Alexander took one more gentle step and then stopped. “Except you know he has no brother. You know the story of Iphicles to be a false one.”
Acca descended the remaining steps at the doorway to the floor, and walked close, but she kept one of the stone lab tables between her and Alexander. She also warily eyed King. He stayed still, waiting to see how things would play out.
“My husband, Carutius, told me only two people knew that story of Iphicles was false — he and I.” The anger on her face was replaced by confusion. She squinted at him. “You could be my husband’s twin, indeed.”

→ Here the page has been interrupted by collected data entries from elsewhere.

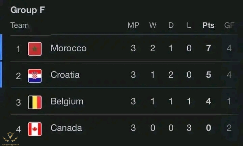Click the Pts column header

209,25
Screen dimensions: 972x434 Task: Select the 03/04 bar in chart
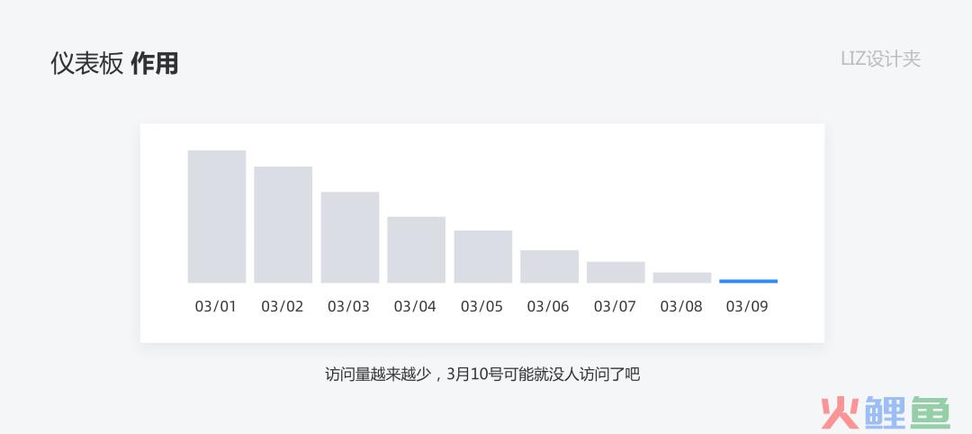coord(416,249)
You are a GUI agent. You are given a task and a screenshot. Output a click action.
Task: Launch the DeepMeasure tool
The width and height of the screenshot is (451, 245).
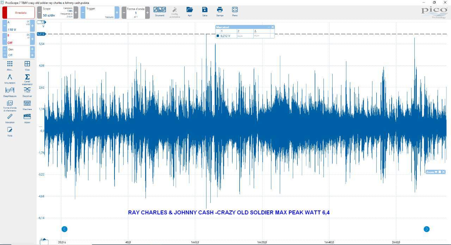(x=10, y=92)
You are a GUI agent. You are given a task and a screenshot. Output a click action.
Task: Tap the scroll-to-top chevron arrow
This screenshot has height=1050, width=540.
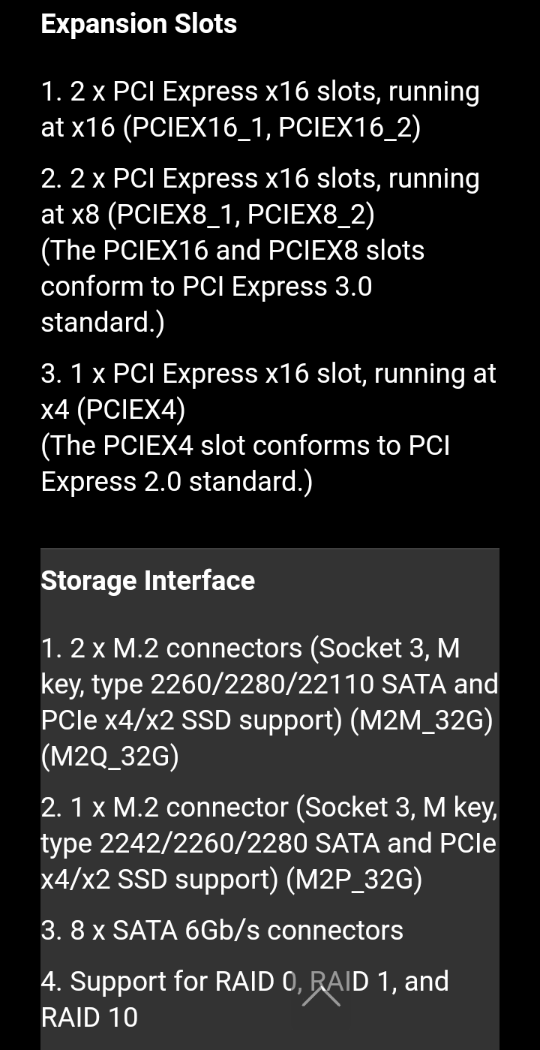pyautogui.click(x=321, y=996)
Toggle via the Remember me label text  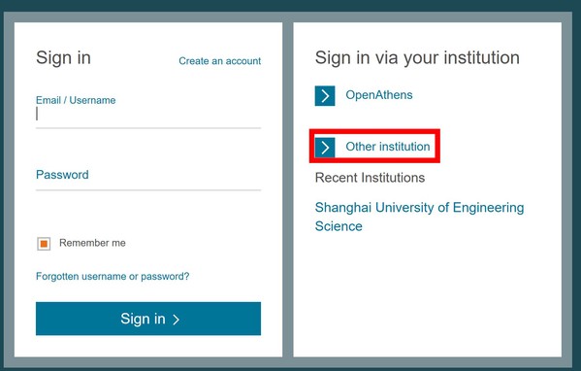coord(92,243)
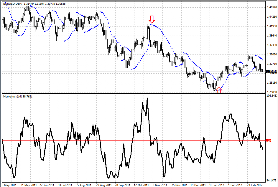Select the 1.35020 price scale label

(x=271, y=54)
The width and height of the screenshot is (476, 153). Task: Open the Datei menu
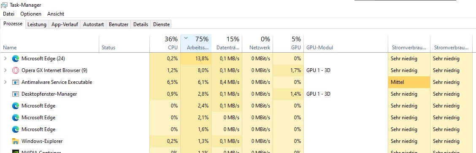(9, 14)
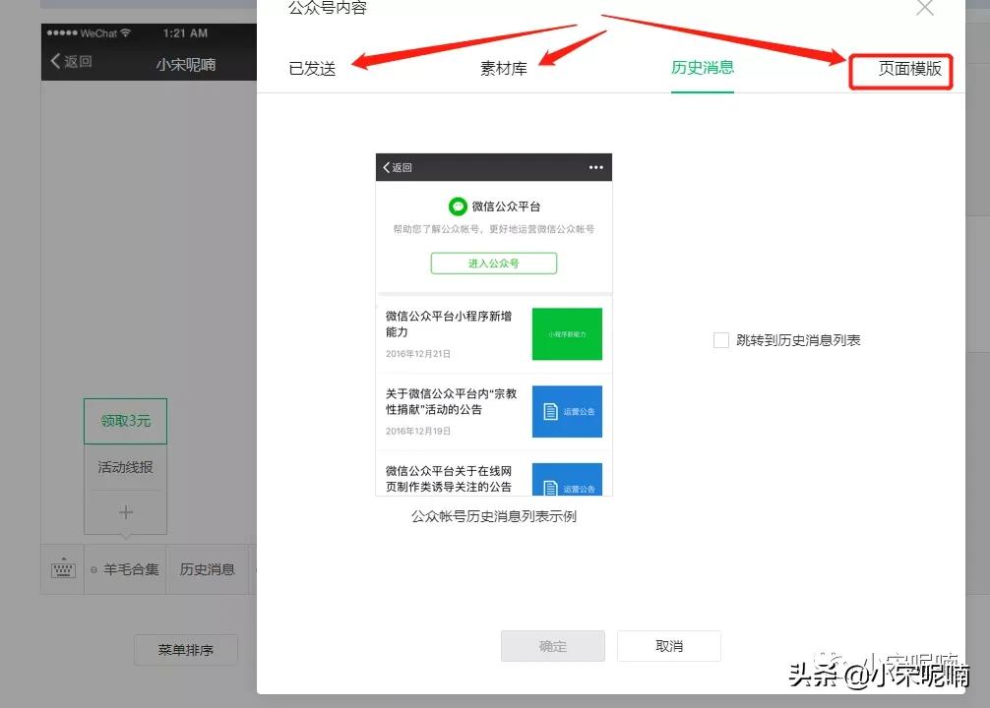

“You are also one of the few alive who know that your husband’s true name is not Carutius,” Alexander said cautiously. He moved closer to the center of his side of the lab table.

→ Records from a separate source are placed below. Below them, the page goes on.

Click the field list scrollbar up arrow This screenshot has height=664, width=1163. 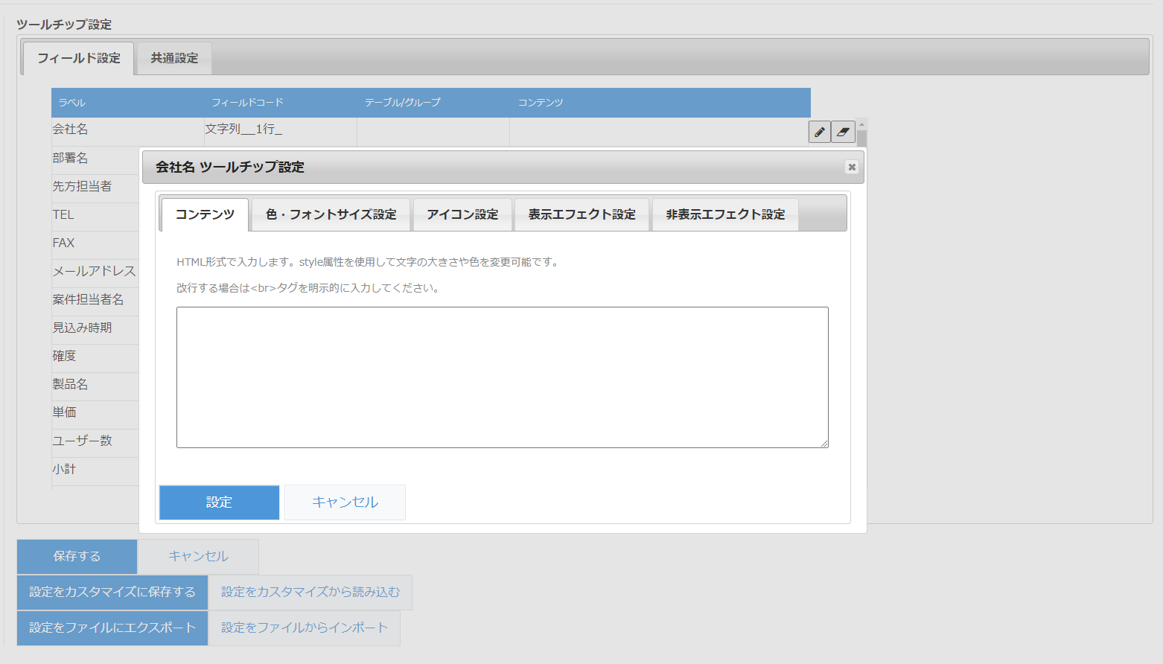coord(861,124)
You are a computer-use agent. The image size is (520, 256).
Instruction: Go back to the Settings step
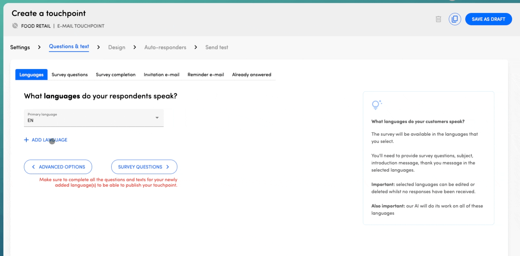tap(20, 47)
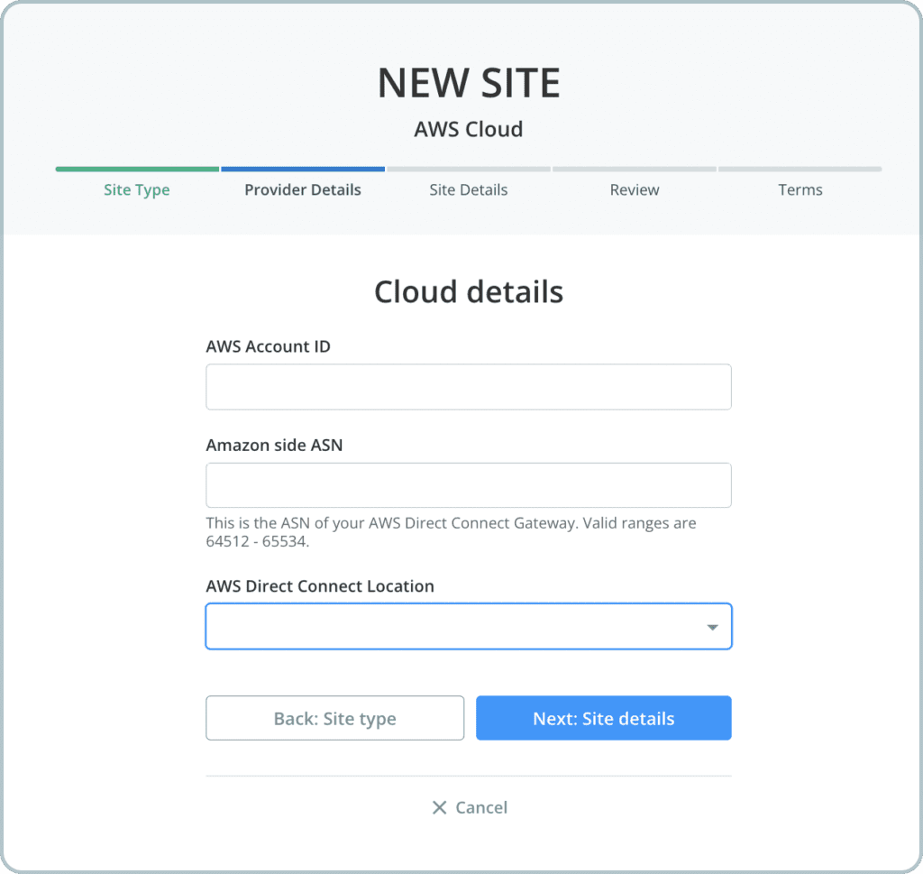
Task: Click the gray Site Details progress segment
Action: tap(468, 169)
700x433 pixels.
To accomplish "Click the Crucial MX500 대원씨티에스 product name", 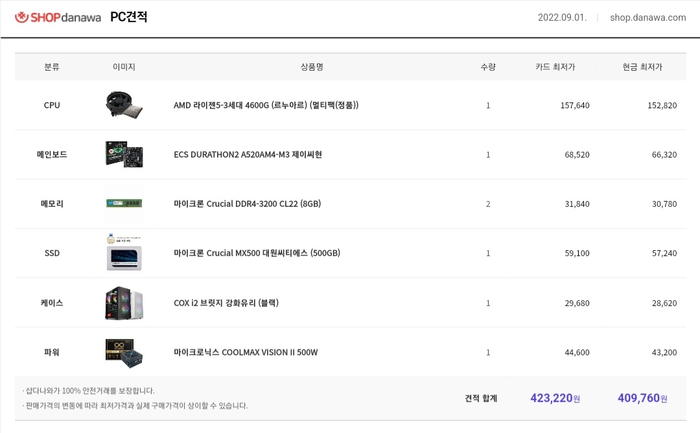I will (x=257, y=253).
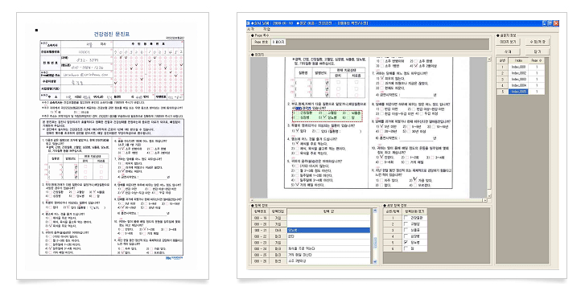Click the item table's scroll up arrow

(375, 211)
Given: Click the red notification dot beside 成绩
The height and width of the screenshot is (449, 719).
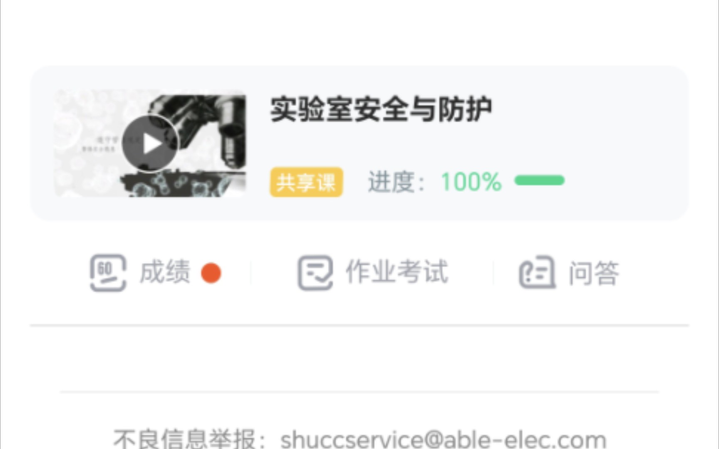Looking at the screenshot, I should (x=211, y=273).

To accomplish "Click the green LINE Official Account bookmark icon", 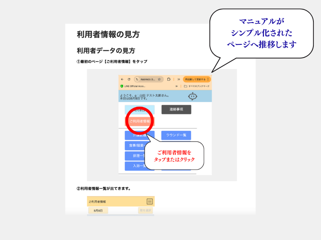I will [122, 86].
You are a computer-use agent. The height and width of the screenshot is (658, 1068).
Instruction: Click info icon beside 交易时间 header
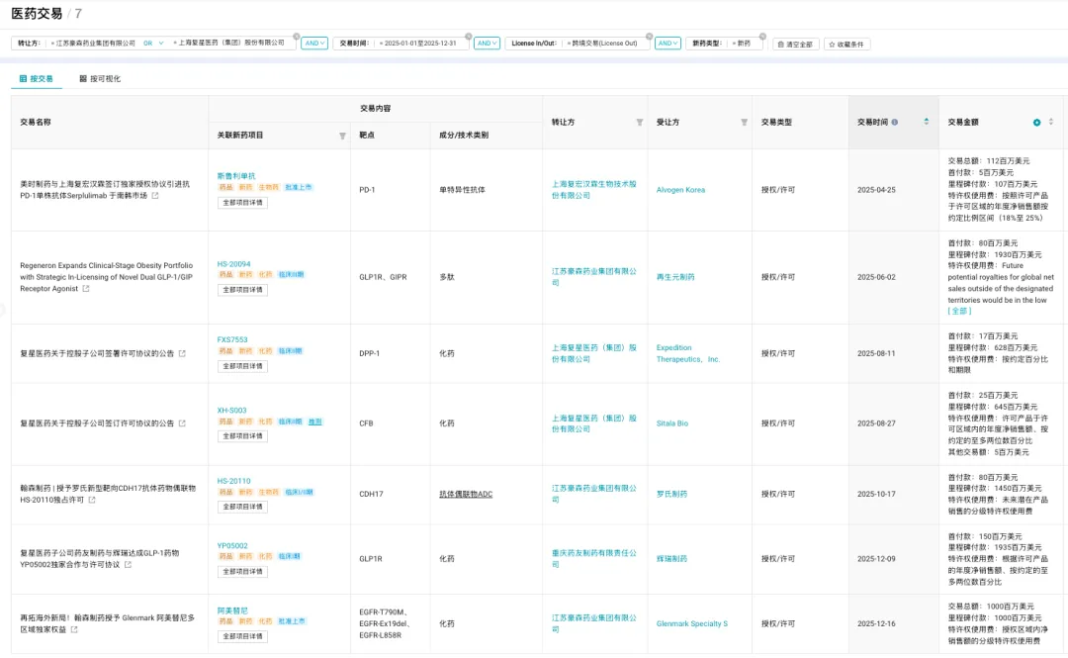pos(895,123)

“Who do you think he is, then?” she asked. “And who are you?”
“You know who I am, my love. My appearance has changed slightly, but you see the same man before you. Others have called me Heracles, but you alone in this time know my secret name of Alexander.” A tear began to trickle from his eye down his bearded cheek.
Acca raised a trembling hand to cover her mouth with the tips of her fingers — as if she had suspected this truth, but the full revelation of it confirmed some madness in her soul.
“I left you in the market not an hour ago. Your hair was shorter. Your beard less wild. Your clothes different. Your manner, even, has changed. Is this some trick of the gods? How can this be?”
Alexander quickly related the story of his past — a future he hoped yet to avoid for her. He detailed his journey to the twenty-first century without her, and his constant search for first the secrets of immortality, and then later for a way to travel back into the past to save her. She handled it well, but King supposed the woman who married this man already saw the world as a far stranger place than most people would believe. Alexander finished by telling her his plan to replace her with a duplicate corpse and said, “I have waited a hundred lifetimes to return to this night, this very moment, and undo the darkness I allowed to befall you.”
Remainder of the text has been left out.